PROBLEM TO WORK ON -
Wherever a line in the data below holds "accomplish", copy that line.

GIVEN DATA -
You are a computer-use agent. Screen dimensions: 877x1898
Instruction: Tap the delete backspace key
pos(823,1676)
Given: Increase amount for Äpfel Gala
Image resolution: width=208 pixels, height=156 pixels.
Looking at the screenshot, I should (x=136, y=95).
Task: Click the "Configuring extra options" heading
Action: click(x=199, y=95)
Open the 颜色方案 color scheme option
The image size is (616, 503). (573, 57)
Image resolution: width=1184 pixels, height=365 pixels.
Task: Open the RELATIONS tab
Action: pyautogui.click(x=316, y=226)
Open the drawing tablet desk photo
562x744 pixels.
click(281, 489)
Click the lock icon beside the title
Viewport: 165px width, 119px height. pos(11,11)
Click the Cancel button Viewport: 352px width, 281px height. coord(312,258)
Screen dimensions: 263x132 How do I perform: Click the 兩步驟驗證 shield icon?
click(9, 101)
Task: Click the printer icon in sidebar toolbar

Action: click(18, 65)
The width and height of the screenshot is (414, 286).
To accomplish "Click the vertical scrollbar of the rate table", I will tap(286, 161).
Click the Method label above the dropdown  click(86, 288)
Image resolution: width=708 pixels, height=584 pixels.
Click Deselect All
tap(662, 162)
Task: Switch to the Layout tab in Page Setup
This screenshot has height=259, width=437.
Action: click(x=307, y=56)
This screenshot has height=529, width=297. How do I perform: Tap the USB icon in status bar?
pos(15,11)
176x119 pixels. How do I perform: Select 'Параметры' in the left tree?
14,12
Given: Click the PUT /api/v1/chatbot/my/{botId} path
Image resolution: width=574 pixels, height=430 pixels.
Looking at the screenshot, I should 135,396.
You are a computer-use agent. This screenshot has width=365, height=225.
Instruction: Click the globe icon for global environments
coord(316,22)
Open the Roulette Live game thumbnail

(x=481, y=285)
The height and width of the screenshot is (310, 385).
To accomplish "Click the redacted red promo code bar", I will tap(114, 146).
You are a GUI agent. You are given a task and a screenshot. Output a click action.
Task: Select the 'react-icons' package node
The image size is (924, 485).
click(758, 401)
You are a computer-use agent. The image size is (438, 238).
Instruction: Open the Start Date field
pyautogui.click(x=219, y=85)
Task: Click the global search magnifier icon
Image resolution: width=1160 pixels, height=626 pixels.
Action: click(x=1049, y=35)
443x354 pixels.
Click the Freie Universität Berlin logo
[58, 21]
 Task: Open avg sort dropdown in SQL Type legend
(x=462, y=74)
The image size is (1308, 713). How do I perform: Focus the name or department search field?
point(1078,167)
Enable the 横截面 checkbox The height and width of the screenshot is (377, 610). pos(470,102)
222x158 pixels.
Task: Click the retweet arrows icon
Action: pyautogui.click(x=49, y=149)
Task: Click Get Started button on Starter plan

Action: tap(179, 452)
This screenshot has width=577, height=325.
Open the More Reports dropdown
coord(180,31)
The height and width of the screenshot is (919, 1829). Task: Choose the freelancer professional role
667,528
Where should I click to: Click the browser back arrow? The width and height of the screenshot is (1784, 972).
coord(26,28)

WRITTEN ANSWER -
To accomplish "Click the vertical scrollbar of the rate table", I will tap(286, 161).
To accomplish "Click the redacted red promo code bar", I will tap(114, 146).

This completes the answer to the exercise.